Despite the rising consciousness of stock exchange to the capital market financing of the huge climate change funding gap, limited attention has been paid to the effect of climate change on stock returns of conventional stocks. This study fills this important gap in the literature by examining the effect of climate change on stock returns of Asian stock markets, which are among the top emerging stock markets and have adjusted over time to accommodate climate change-related investment. The study employs the GARCH-MIDAS model as proposed originally by Engle, Ghysels, and Sohn (2013). This was augmented by the exogenous variable, namely climate change, which is described as global temperature anomalies. The results show that climate change has a statistically significant positive effect on the long-term stock return volatility of about 40% of Asian stock markets (BSE, India; Shenzhen, China; Singapore; Thailand), a statistically significant negative effect on the long-term stock return volatility of about 20% of Asian stock markets (Hong Kong; NSE, India), and an insignificant effect on the long-term stock return volatility of about 40% of Asian stock markets (Shanghai, China; South Korea; Taiwan; Tokyo).

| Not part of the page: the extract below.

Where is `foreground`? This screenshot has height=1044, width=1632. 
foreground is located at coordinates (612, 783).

Overall, the results reveal that the effect of climate change on Asian stock market is mixed. Climate change tends to reduce stock returns in about 40% of the markets, increase stock returns in about 20% of the market and does not have significant impact on about 40% of markets. The result implies that more investors diversify from conventional stocks to climate-oriented stocks than vice versa, while some investors do not make any investment change with regard to climate change. More so, we can infer that about 40% of investments in Asian stock markets are insensitive to climate change financing. Thus, more awareness and orientation about investment in climate-oriented stocks is recommended across Asian stock markets. As this is a short paper, the role of other potential systematic risk indicators such as oil price and macroeconomic factors (see Salisu et al., 2019) is not emphasized. Future research may reconsider this discussion by accounting for the role of potential systematic risks factors peculiar to Asian economies.
Salisu and Oloko (2015) define the relationship between exchange rate and stock returns using stock and flow models. The relationship between climate change and stock returns is described in this study following the same line of thought. This is justified as climate change affects cash flow and provides alternative investment options (environmental-related investment, like exchange rate) to investors.

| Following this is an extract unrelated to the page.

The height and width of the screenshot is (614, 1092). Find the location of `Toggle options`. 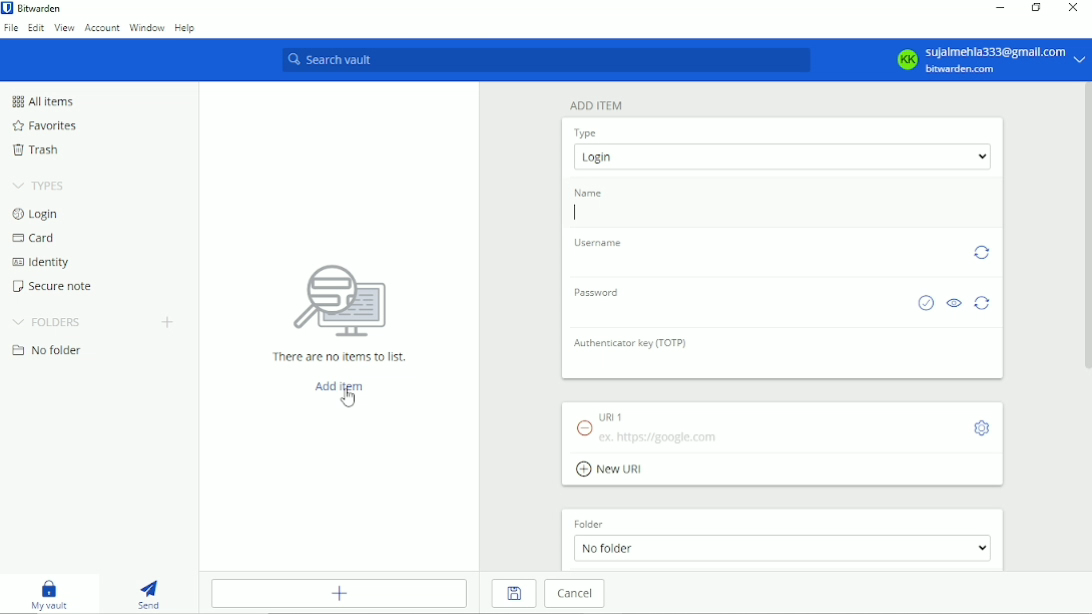

Toggle options is located at coordinates (981, 428).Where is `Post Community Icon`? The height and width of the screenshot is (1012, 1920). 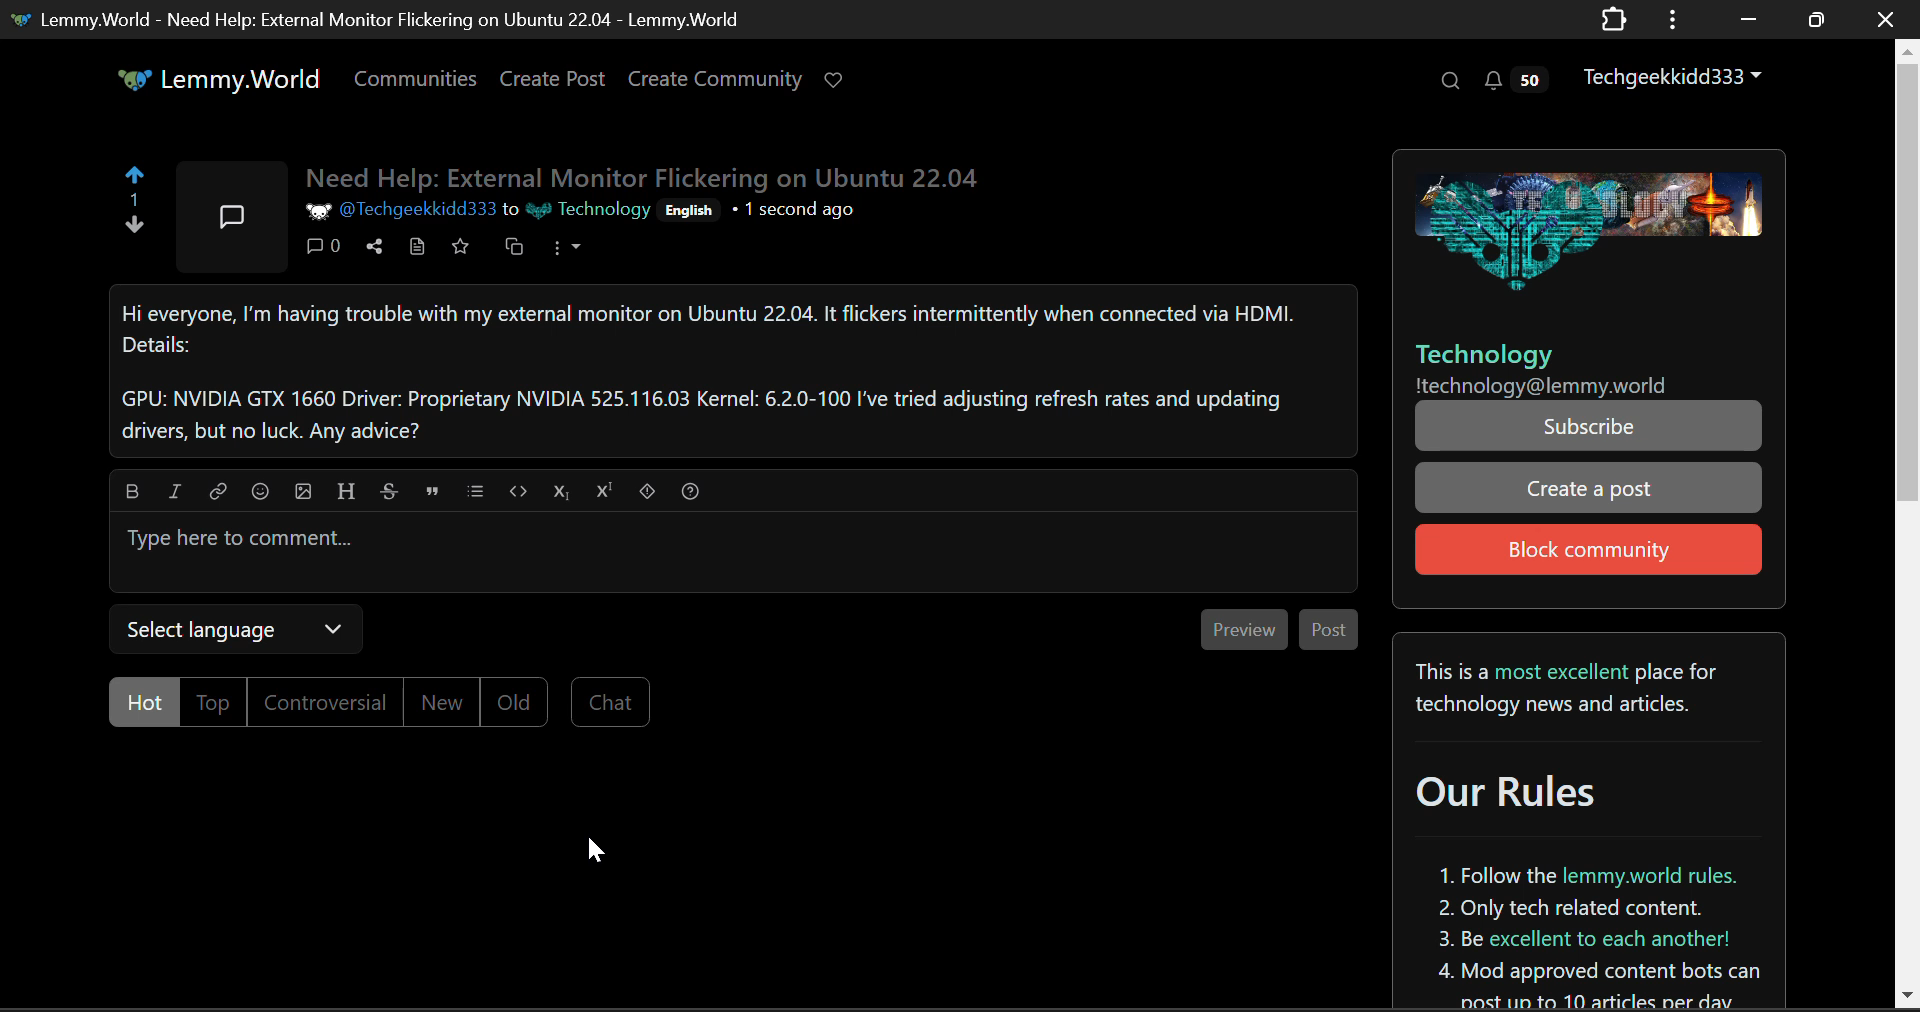
Post Community Icon is located at coordinates (230, 214).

Majority of the existing studies are on climate-related stocks (see, for example, Antoniuk & Leirvik, 2021; Ramelli et al., 2021).
The top 10 Asian stock markets were selected based on market capitalization (see https://en.wikipedia.org/wiki/List_of_Asian_stock_exchanges) Accessed: April 8, 2022.
According to NASA, temperature anomalies indicate how much warmer or colder it is than normal for a particular place and time. For the GISS analysis, normal always means the average over the 30-year period 1951-1980 for that place and time of year.